Maiden, Mudda, Mousie: The Story of the Caribbean Woman
- BGDBlogEditor
- Jul 6
- 4 min read
By: Bethany Maymattie Sukhnanan
For my mother, grandmother, aunty and GG. For de Maiden, Mudda, and Mousie—may we be them all.
All I have, all I am, comes from the sacrifices you have made. From the love you had for me before you ever knew me. I carry you like a second skin—woven into my walk, my laugh, my tears. When I think of Caribbean women, I see beauty and backbone. Grace with grit. Fire wrapped in fabric. This is the story of you—and how, through you, I became me.
Mousie is what many Indo-Guyanese people call their mothers sister, their aunties
Maiden
She is the beginning—the soil, the seed and the first sacrifice.

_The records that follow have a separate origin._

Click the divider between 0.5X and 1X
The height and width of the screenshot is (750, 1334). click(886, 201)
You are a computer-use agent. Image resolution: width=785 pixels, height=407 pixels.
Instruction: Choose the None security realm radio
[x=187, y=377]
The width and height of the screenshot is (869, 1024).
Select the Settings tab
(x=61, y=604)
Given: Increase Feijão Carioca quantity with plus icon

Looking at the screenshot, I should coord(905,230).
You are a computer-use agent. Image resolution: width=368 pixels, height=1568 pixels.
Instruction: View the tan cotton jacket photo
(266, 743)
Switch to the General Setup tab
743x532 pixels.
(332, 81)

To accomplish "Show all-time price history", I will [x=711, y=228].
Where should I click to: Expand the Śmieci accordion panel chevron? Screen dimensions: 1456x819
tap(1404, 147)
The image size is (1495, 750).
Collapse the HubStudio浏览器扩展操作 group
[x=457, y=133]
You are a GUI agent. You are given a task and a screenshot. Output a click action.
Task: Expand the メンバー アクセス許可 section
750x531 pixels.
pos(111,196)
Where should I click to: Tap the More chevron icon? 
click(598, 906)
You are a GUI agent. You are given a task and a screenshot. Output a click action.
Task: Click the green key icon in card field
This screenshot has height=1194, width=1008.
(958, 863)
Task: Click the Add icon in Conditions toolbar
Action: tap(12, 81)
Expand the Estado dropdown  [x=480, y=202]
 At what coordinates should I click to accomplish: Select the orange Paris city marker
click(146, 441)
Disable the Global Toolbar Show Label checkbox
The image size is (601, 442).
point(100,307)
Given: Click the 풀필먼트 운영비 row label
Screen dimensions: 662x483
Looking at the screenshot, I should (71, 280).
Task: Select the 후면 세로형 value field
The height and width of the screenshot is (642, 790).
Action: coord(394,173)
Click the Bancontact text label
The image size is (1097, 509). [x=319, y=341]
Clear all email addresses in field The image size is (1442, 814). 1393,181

My Great-Grandma, was born in Vreed En Hoop, Guyana, 1934
A time when girls became wives before they became women.
Married at 14
First child by 15
Yet filled with dreams all her life
With her she brought existence
She carried us across oceans
Sang Indian songs while she plaited my hair
Smelled of Estée Lauder
And taught me to crush cookies into my milk and eat it with a spoon
She didn’t just speak of strength — she lived it.
She built this family’s spine with her bare hands.
Held grief in her chest and still offered love with both arms
She is everything I hope to be
To be a maiden in Caribbean culture is to begin before you are ready.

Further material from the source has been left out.